(Saved entries)
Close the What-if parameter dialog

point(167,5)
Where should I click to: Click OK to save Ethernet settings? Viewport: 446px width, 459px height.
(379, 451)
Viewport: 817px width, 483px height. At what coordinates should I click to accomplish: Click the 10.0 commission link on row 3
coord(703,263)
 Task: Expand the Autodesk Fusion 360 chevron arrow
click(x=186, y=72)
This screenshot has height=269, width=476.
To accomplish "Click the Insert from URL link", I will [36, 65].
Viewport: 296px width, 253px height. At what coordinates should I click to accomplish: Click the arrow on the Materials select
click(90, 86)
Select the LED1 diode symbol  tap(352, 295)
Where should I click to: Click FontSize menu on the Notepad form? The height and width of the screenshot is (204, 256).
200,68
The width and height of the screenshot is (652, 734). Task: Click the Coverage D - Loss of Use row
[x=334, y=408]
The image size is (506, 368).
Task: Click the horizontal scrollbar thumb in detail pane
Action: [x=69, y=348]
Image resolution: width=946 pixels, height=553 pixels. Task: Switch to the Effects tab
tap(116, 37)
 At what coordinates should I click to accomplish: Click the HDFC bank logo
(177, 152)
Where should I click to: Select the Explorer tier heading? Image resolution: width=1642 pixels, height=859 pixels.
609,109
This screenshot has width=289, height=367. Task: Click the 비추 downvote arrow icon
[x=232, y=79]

#### TASK BRIEF
All of the data is to be written out again, word for word.

#### WRITTEN ANSWER
Close the What-if parameter dialog

point(167,5)
Where should I click to: Click OK to save Ethernet settings? Viewport: 446px width, 459px height.
(379, 451)
Viewport: 817px width, 483px height. At what coordinates should I click to accomplish: Click the 10.0 commission link on row 3
coord(703,263)
 Task: Expand the Autodesk Fusion 360 chevron arrow
click(x=186, y=72)
This screenshot has height=269, width=476.
To accomplish "Click the Insert from URL link", I will [36, 65].
Viewport: 296px width, 253px height. At what coordinates should I click to accomplish: Click the arrow on the Materials select
click(90, 86)
Select the LED1 diode symbol  tap(352, 295)
Where should I click to: Click FontSize menu on the Notepad form? The height and width of the screenshot is (204, 256).
200,68
The width and height of the screenshot is (652, 734). Task: Click the Coverage D - Loss of Use row
[x=334, y=408]
The image size is (506, 368).
Task: Click the horizontal scrollbar thumb in detail pane
Action: [x=69, y=348]
Image resolution: width=946 pixels, height=553 pixels. Task: Switch to the Effects tab
tap(116, 37)
 At what coordinates should I click to accomplish: Click the HDFC bank logo
(177, 152)
Where should I click to: Select the Explorer tier heading? Image resolution: width=1642 pixels, height=859 pixels.
609,109
This screenshot has width=289, height=367. Task: Click the 비추 downvote arrow icon
[x=232, y=79]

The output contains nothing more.